However, one should be careful that the arithmetic operations of ${\mathbb R}$ can be only partially extended to $\overline{\mathbb R}$ or $[0,\infty]$. For instance $\frac{1}{0}$ is not defined in $\overline{\mathbb R}$: it is neither $-\infty$ nor $+\infty$. On the other hand, $\frac{1}{0}=\infty$ (as well as $\frac{1}{\infty}=0$) is used in the statement of the Cauchy-Hadamard Theorem since with such definition, the radius of convergence of any power series $\sum a_nz^n$ can be written as $$ R=\frac{1}{\limsup_{n}|a_n|^{1/n}}. $$

See also a discussion on the extended reals in this set of lecture notes by Terry Tao.

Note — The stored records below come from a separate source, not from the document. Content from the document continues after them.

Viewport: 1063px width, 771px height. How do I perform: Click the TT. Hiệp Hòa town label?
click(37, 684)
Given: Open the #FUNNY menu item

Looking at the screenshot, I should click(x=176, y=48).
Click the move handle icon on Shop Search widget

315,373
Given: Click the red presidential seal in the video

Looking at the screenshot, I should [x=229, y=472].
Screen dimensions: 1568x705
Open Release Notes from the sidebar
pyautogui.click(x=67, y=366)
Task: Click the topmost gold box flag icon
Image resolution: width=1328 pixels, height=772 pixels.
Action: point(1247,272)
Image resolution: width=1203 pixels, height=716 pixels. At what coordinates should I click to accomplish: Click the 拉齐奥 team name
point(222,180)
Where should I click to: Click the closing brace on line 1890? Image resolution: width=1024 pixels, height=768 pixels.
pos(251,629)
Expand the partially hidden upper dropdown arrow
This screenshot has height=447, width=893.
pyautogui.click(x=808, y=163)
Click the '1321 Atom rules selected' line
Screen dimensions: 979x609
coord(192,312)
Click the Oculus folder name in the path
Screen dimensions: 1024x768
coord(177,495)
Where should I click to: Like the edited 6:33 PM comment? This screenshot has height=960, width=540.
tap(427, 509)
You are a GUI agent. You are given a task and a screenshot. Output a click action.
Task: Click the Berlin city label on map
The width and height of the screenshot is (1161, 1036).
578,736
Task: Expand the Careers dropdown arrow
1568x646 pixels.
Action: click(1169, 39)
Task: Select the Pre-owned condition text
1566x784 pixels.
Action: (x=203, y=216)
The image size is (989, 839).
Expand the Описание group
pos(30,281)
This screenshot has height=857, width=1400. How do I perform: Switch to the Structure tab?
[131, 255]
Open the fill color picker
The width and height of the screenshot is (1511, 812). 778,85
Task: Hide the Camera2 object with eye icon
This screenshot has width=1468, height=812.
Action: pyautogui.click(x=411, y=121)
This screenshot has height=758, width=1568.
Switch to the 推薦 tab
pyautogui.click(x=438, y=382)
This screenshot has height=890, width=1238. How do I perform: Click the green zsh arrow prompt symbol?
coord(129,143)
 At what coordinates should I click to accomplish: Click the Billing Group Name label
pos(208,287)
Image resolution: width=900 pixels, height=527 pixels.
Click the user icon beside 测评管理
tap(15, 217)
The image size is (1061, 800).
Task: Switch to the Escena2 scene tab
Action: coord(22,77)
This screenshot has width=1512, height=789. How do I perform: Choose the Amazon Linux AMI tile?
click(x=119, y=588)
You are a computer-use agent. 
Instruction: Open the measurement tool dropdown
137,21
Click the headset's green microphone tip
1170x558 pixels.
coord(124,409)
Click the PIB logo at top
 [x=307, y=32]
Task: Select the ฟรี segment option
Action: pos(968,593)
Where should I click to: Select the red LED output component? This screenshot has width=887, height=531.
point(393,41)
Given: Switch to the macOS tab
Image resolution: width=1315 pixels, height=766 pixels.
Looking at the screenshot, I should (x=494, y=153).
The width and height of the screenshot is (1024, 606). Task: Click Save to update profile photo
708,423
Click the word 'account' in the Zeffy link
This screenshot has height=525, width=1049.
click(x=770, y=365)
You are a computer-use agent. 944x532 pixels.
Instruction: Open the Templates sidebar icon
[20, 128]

Here is an excerpt:

Most of the laws of algebra for addition, multiplication, and order continue to hold in this extended number system; for instance addition and multiplication are commutative and associative, with the latter distributing over the former, and an order relation ${x \leq y}$ is preserved under addition or multiplication of both sides of that relation by the same quantity. However, we caution that the laws of cancellation do not apply once some of the variables are allowed to be infinite; for instance, we cannot deduce ${x=y}$ from ${+\infty+x=+\infty+y}$ or from ${+\infty \cdot x = +\infty \cdot y}$. This is related to the fact that the forms ${+\infty - +\infty}$ and ${+\infty/+\infty}$ are indeterminate (one cannot assign a value to them without breaking a lot of the rules of algebra). A general rule of thumb is that if one wishes to use cancellation (or proxies for cancellation, such as subtraction or division), this is only safe if one can guarantee that all quantities involved are finite (and in the case of multiplicative cancellation, the quantity being cancelled also needs to be non-zero, of course). However, as long as one avoids using cancellation and works exclusively with non-negative quantities, there is little danger in working in the extended real number system.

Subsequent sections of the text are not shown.